Dalam perdagangan dengan Amerika Serikat, volume ekspor minyak sawit Indonesia sedikit terkoreksi dari 734,5 ribu ton pada 2024 menjadi 681,8 ribu ton pada 2025. Namun, nilai transaksinya justru naik 3,5% dari 686,3 juta dolar AS menjadi 710,5 juta dolar AS.
Hal ini menunjukkan adanya peningkatan harga satuan atau pergeseran permintaan ke produk turunan sawit yang memiliki nilai tambah lebih tinggi di pasar AS.
Kondisi serupa terjadi pada pasar Uni Eropa, di mana nilai ekspor melonjak dari 1,14 miliar dolar AS pada 2024 menjadi 1,32 miliar dolar AS pada 2025. Peningkatan nilai sebesar 15,4% ini terjadi meskipun volume ekspor mengalami menurun tipis dari 1,27 juta ton menjadi 1,25 juta ton.

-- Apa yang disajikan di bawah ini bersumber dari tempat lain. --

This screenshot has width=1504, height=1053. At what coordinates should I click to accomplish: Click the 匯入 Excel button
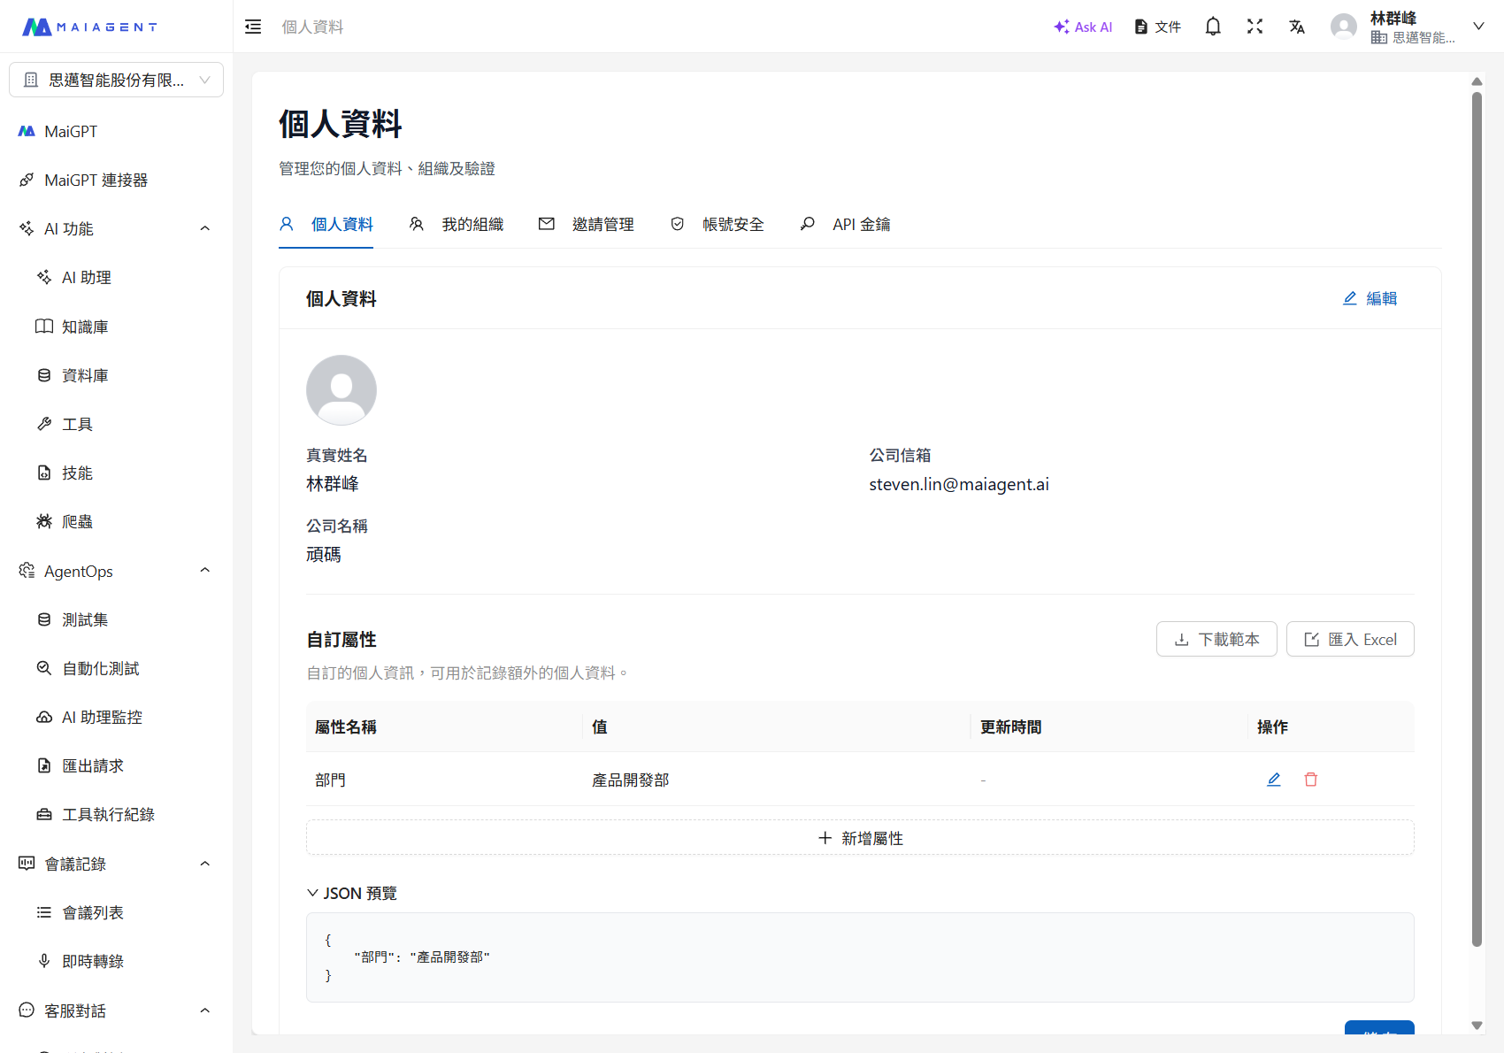tap(1349, 639)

Fenomena "volume turun, nilai naik" di kedua wilayah ini menandakan efisiensi perdagangan yang lebih baik serta posisi tawar Indonesia yang tetap kuat di tengah berbagai hambatan dagang global.
Kenaikan nilai ekspor minyak sawit ke Amerika Serikat pada tahun 2025 tidak lepas dari konteks kebijakan tarif nol persen hasil negosiasi panjang pemerintah Indonesia. Kebijakan ini mengubah peta persaingan, di mana minyak sawit Indonesia kini memiliki akses pasar yang lebih kompetitif di AS dibandingkan tahun-tahun sebelumnya. Insentif tarif ini terbukti menjadi stimulus penting yang mengompensasi sedikit penurunan volume, sekaligus memperkuat penetrasi produk CPO dan olahannya di pasar Amerika.
Secara global, Indonesia produsen minyak sawit terbesar dengan capaian sebesar 46 juta ton. Jumlah ini jauh melampaui Malaysia di posisi kedua dengan 19,4 juta ton serta produsen lainnya seperti Thailand dan Kolombia. Dominasi Indonesia yang tinggi ini menjadi alat tawar ketika berhadapan dengan pasar-pasar besar yang memiliki regulasi ketat.
Di tengah tekanan regulasi lingkungan yang semakin ketat, harapan baru muncul melalui kesepakatan politik dalam negosiasi Indonesia-European Union Comprehensive Economic Partnership Agreement (IEU-CEPA) yang dicapai pada kuartal ke III 2025. Perjanjian strategis ini memberikan terobosan signifikan bagi sektor sawit nasional dengan janji pemberian akses tarif nol persen untuk ekspor CPO ke pasar Eropa hingga kuota 1 juta ton per tahun.
Meskipun implementasi penuh IEU-CEPA yang ditargetkan pada tahun 2027 masih menyisakan tantangan berupa kepatuhan terhadap EU Deforestation Regulation (EUDR), payung hukum ini menjadi instrumen krusial untuk menyeimbangkan neraca perdagangan Indonesia di wilayah tersebut.
Diversifikasi pasar ke Uni Eropa melalui skema CEPA tidak hanya bertujuan meningkatkan nilai ekspor, tetapi juga memposisikan Indonesia sebagai mitra strategis dalam rantai pasok global yang berkelanjutan, sekaligus mengurangi ketergantungan pada pasar Amerika Serikat yang kian protektif.